There are storm clouds in the east, and the wind swipes at the metallic pebbles of the gibber plains, but the ochre, orange, caramel and white layers of the Painted Desert glow richly in the late afternoon sun. Remnants of an ancient sea bed 80 million years old, the wind and rain have whittled the landforms away to bare ridges, turrets and peaks – weathered warriors against the elements.
“You should have been here last night,” says Steven, reciting what surely is the traveller’s least-favourite refrain. A recent ring-in from Lismore in northern New South Wales, he’s one of nine staff running Cadney Homestead, a roadhouse on the Stuart Highway, where we leave the dirt track and feel the smooth hum of bitumen beneath the wheels, the first time in four days.
Apparently, last night the lads were out from Mt Willoughby station and there were a few travellers on the road, drinking in the cool, air-conditioned barn-like roadhouse. Tonight, however, there are just four of us. Steve’s packed up the Cattleman Bar’s stools and the other two patrons go to their cabin before the Saturday night movie kicks in, so we do the same.
Our final morning is soft and cool. “It’s a welcome change,” says a woman outside the homestead, enjoying an early morning cigarette. Road train driver Mark Pimblett is already for the next leg of his journey, his segmented rig taking advantage of the quiet roads. Passengers on the Greyhound bus heading north are taking the last chance to stretch their legs while their driver a contemplative, older man in the uniform of shorts and long socks, enjoys his tea and reads the papers he’s just brought up overnight from Adelaide. He cuts a lonely figure in the quiet roadhouse.

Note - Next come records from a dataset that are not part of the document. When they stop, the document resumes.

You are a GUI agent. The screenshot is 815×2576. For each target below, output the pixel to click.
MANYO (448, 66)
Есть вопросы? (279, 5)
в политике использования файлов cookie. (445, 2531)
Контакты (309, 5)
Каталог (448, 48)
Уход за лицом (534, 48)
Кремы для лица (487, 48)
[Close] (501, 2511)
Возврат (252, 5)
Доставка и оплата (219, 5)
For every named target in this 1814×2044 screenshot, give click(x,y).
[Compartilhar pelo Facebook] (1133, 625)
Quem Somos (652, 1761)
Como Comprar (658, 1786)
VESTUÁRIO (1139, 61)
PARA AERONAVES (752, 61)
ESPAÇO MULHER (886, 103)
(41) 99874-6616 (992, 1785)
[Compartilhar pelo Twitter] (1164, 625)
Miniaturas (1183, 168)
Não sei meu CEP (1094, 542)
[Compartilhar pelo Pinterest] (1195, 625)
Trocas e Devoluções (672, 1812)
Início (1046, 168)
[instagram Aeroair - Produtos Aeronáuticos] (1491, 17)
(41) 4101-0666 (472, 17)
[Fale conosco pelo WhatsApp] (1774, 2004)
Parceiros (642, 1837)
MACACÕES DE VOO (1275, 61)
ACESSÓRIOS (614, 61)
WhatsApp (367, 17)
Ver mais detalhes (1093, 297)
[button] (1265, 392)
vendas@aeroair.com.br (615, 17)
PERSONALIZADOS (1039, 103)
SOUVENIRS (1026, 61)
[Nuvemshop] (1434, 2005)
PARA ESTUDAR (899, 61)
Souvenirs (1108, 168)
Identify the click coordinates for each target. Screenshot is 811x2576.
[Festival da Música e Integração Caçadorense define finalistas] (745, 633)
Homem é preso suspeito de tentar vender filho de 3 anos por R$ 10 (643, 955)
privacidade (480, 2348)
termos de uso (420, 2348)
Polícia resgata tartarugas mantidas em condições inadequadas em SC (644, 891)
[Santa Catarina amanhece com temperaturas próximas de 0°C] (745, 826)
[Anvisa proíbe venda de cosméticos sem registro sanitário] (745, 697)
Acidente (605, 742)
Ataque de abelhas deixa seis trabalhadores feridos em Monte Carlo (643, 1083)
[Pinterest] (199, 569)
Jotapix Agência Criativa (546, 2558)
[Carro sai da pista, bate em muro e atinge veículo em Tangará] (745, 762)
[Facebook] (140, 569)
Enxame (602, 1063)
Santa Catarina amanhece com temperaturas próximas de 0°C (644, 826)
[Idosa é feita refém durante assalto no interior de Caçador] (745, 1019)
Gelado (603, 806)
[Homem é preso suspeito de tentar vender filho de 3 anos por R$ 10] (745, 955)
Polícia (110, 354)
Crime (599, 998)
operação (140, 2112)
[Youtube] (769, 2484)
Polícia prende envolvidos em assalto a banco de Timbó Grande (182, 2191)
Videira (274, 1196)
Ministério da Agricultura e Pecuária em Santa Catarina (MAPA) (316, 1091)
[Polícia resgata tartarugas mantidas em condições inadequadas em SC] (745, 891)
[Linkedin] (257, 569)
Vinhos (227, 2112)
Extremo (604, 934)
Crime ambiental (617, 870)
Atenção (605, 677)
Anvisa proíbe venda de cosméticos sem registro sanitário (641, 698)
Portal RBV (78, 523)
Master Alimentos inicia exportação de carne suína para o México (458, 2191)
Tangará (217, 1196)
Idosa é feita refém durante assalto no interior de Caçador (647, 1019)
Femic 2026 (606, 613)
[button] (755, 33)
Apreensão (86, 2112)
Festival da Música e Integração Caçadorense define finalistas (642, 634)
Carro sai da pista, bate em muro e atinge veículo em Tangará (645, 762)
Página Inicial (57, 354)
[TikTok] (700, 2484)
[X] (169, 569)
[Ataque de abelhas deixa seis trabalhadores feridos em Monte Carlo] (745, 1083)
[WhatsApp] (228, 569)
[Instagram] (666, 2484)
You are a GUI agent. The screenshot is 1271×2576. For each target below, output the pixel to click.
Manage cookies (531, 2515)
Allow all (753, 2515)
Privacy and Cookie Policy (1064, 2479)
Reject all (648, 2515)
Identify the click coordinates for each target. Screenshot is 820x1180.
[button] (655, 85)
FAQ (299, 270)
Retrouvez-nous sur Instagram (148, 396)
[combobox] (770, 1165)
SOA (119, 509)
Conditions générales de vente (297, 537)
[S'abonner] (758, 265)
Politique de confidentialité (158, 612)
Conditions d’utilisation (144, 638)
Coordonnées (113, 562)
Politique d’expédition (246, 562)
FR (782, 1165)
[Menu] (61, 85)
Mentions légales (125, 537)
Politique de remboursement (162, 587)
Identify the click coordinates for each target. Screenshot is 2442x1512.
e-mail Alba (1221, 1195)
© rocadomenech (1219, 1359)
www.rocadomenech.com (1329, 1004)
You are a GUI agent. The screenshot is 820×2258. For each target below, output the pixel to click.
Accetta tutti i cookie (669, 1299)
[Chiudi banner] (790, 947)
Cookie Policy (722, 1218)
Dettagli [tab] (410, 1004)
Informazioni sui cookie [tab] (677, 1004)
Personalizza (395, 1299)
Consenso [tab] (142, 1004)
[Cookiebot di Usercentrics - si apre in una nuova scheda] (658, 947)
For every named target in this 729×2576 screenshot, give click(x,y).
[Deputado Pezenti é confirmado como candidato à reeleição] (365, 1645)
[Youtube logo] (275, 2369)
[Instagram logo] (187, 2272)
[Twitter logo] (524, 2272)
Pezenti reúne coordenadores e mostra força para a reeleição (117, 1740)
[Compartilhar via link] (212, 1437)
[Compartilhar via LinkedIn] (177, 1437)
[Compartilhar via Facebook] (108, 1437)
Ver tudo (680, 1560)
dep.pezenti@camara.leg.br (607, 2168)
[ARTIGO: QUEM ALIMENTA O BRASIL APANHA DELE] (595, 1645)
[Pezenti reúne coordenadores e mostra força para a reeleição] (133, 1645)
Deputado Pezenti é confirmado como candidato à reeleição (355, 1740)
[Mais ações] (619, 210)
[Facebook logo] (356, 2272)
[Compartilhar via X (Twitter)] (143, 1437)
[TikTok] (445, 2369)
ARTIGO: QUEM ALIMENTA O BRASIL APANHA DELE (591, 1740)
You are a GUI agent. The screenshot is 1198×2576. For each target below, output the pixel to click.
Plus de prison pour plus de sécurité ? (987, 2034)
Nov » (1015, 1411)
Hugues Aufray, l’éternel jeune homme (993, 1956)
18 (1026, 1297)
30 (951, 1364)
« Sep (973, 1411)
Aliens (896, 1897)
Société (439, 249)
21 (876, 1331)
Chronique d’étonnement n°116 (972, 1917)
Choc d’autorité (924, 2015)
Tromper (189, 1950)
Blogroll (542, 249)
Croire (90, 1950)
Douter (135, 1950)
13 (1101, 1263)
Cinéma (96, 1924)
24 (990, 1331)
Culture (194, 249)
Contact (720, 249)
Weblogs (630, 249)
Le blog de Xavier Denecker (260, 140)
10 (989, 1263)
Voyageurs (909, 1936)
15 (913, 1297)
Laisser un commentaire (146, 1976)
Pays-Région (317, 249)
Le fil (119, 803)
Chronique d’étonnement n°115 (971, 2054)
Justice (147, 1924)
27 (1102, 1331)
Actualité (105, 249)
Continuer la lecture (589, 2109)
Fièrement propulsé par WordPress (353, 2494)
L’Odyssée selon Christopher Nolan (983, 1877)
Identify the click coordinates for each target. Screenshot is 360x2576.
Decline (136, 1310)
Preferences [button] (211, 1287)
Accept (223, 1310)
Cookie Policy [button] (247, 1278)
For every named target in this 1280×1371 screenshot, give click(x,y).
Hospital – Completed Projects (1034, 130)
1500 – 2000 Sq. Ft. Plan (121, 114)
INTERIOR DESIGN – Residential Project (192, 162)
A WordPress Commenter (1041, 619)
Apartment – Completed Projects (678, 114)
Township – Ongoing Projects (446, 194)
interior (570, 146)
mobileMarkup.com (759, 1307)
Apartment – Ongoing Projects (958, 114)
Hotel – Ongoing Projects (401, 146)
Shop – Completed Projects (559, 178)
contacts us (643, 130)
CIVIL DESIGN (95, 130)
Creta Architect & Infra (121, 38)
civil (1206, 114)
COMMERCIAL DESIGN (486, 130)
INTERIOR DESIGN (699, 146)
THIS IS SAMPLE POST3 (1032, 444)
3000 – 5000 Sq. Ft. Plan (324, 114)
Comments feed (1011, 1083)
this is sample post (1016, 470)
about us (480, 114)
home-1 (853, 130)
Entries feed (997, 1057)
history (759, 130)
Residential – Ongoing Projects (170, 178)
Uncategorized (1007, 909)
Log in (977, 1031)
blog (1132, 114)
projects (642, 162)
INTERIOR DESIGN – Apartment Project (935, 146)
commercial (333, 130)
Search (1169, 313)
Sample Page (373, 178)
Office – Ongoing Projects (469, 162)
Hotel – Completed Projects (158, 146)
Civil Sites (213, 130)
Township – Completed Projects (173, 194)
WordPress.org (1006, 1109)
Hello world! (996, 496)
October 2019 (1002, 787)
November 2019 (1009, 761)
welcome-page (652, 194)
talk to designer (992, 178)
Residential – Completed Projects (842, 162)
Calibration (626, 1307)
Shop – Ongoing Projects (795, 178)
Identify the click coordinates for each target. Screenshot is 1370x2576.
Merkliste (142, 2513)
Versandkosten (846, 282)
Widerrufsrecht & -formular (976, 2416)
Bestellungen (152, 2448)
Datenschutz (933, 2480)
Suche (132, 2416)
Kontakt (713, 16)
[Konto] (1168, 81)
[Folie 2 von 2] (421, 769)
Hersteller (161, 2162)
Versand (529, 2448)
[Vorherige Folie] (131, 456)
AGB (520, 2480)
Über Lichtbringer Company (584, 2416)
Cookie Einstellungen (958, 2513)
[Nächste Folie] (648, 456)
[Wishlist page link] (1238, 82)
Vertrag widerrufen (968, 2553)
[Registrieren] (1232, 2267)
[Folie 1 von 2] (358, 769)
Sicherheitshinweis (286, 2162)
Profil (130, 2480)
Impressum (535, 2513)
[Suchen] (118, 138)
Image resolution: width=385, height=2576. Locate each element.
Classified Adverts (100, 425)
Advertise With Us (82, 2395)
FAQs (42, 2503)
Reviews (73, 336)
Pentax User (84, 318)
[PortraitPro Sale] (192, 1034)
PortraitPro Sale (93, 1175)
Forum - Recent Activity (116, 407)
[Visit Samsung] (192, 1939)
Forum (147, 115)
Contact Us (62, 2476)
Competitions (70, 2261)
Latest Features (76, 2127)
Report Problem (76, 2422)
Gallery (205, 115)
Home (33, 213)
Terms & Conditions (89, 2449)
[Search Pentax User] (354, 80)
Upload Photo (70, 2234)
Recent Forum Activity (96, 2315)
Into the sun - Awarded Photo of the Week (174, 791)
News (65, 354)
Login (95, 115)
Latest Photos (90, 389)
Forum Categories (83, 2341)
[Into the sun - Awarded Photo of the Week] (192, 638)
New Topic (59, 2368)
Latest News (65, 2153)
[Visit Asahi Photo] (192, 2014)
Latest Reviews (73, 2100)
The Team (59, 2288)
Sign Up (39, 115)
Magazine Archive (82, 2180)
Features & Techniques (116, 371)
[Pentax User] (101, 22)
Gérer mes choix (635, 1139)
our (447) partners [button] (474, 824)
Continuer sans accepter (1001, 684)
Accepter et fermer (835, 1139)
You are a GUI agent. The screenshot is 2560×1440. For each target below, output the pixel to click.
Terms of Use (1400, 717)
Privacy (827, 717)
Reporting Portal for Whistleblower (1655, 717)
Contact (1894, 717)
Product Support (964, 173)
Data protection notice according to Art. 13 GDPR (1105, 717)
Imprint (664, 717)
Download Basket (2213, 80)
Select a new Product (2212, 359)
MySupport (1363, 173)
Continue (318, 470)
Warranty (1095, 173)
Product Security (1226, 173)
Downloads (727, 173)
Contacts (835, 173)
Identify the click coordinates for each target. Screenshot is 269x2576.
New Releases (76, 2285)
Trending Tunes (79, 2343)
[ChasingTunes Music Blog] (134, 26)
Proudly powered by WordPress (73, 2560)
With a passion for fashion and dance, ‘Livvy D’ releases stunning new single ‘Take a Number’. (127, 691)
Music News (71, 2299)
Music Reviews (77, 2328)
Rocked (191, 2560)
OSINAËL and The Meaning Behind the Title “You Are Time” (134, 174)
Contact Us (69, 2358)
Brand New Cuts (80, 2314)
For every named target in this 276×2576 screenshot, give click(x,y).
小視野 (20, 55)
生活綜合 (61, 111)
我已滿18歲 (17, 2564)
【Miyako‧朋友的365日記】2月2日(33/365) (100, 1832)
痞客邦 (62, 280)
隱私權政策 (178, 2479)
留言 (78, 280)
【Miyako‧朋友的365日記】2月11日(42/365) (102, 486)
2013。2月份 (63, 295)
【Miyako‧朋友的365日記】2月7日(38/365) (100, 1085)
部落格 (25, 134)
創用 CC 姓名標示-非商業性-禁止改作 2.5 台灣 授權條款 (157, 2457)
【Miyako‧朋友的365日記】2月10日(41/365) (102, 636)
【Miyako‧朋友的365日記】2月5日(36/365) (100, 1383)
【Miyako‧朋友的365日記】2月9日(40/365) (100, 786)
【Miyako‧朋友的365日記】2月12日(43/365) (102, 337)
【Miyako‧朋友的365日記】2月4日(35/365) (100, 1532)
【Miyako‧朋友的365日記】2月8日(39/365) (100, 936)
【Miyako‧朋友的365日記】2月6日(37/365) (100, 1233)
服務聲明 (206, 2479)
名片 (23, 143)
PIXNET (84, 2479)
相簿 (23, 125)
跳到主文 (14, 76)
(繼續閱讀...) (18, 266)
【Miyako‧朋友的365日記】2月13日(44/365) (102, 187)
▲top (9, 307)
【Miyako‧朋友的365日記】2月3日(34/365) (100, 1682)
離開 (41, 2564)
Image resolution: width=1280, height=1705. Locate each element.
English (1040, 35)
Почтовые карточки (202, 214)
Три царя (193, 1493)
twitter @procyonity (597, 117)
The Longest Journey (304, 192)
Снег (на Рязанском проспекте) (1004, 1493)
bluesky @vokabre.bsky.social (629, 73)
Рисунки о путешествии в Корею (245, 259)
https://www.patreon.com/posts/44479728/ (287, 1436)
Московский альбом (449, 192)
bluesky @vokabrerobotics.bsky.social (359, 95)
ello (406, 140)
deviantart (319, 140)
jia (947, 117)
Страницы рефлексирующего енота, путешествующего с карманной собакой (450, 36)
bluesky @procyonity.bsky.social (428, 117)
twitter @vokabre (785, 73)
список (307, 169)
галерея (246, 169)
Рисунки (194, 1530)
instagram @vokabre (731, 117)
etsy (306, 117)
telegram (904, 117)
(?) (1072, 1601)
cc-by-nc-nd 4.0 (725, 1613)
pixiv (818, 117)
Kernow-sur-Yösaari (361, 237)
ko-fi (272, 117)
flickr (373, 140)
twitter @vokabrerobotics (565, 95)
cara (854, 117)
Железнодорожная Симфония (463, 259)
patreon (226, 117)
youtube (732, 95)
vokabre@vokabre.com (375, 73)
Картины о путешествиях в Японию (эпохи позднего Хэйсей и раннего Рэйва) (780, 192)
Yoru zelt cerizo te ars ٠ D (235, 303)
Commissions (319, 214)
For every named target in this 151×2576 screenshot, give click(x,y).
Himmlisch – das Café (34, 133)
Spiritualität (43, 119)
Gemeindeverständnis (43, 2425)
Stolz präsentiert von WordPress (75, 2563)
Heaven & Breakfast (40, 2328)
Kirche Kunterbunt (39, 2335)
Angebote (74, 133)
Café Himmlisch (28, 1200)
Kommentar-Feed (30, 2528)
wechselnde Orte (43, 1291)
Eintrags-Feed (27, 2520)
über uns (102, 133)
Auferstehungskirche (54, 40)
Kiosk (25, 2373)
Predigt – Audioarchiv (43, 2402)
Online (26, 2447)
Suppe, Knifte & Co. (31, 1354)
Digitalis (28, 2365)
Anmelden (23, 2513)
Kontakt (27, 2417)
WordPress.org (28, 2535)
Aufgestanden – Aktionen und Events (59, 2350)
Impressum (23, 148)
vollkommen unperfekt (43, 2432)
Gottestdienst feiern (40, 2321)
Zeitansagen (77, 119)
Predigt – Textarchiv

We pack our gear in the 4WD for the last time. We’re heading back down south, and Coober Pedy, whose population numbers just 1900, seems a metropolis. It feels like the adventure’s already over, though we’re still 1000km from the nearest capital city. We could head north to check out the Marla pub, or out to the little mining town of Mintabie, and Alice Springs, up and over the border, is only about five hours away… the next adventure is just down the track.